Grief and anxiousness and rage construct up in a strain cooker till it inevitably detonates. The only way to course of all of it is thru “these completely insane jokes,” Wally says, as if predicting memes and trolls, an absurdist’s stage where politicians present leisure and comedians provide the information. What Bo Burnham calls “that funny feeling,” Wally and André had dissected 40 years earlier.

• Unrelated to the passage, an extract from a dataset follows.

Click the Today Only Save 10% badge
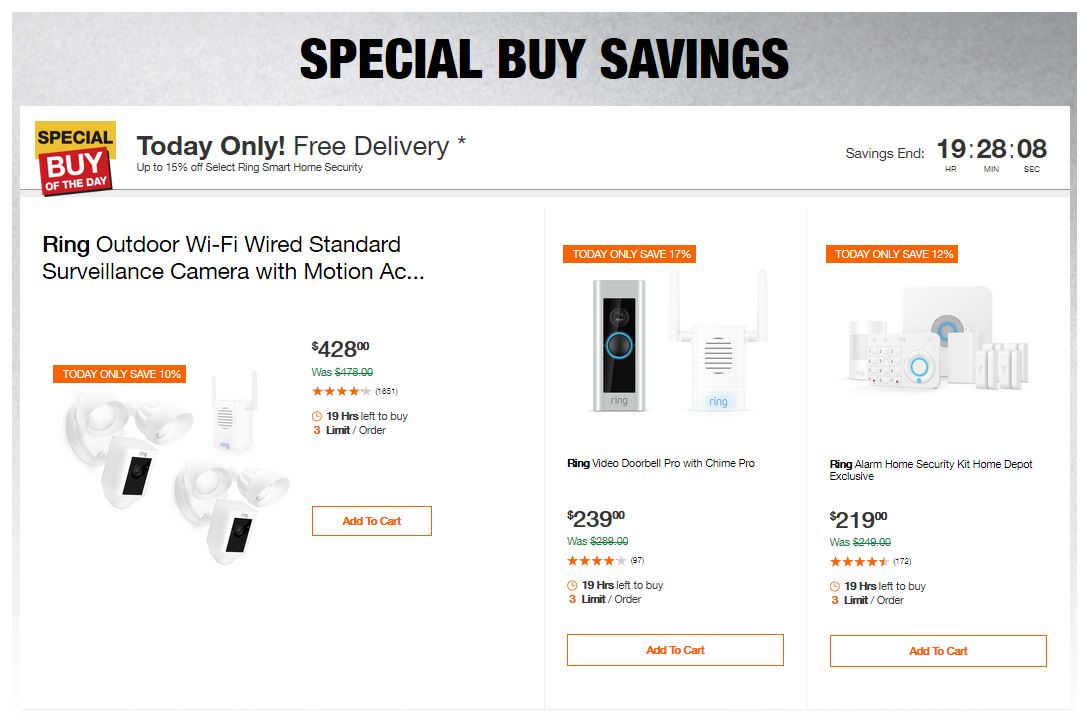Image resolution: width=1091 pixels, height=720 pixels. [x=119, y=374]
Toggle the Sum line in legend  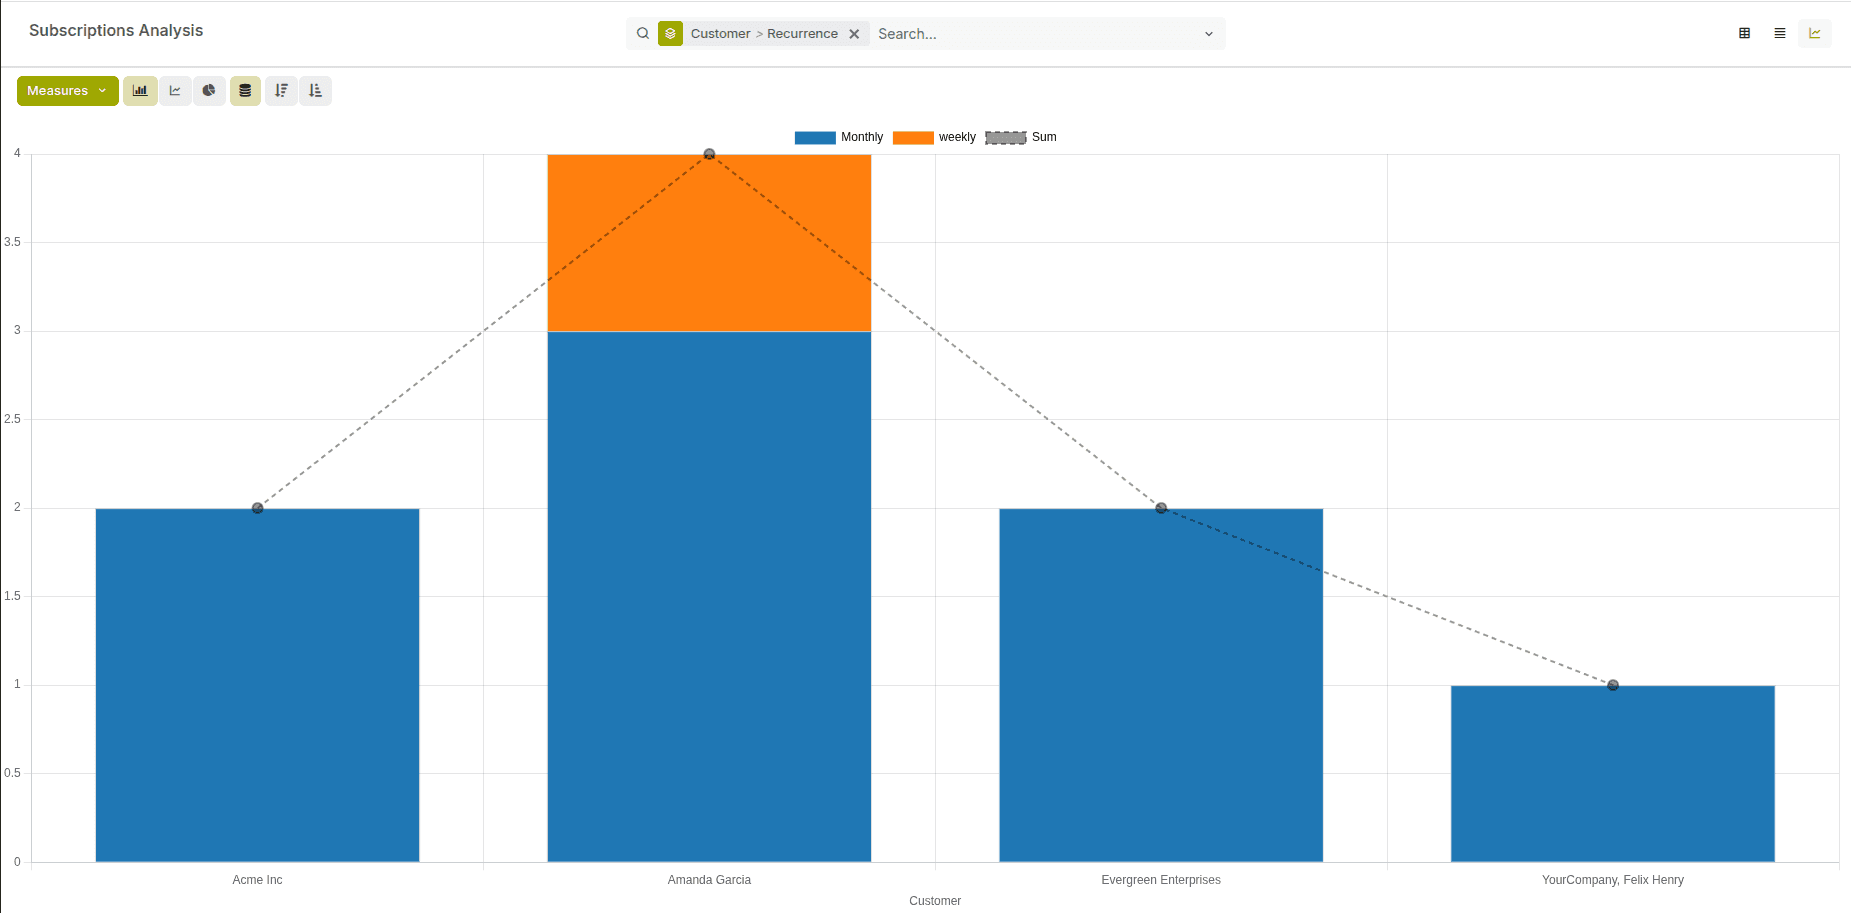coord(1021,137)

Most of us have gone on some kind of non secular or existential odyssey within the last 19 months. Some were André, burning all of it down within the title of development (and broadcasting it to anybody who would pay attention). Others were Wally, hiding beneath electrical blankets, an anodyne to the struggling of the world as a result of “our lives are tough enough as it is.” Most of us were each — self-aware sufficient to know what’s coming but not but courageous sufficient to get out.
Over a digestif, André concedes that his experimental antics have gotten previous within the same way his past life has, and he has ended up with more questions and torment than before. His struggles to search out that means have been in useless, like interrogating an unexamined life, or a ceaselessly warfare or a plague. When the test arrives, André pays, Wally splurges on a cab home and nothing is resolved. No moralizing or grand resolutions — simply malaise, the type you’re left with after you meet up with an previous friend who talks about himself the complete time.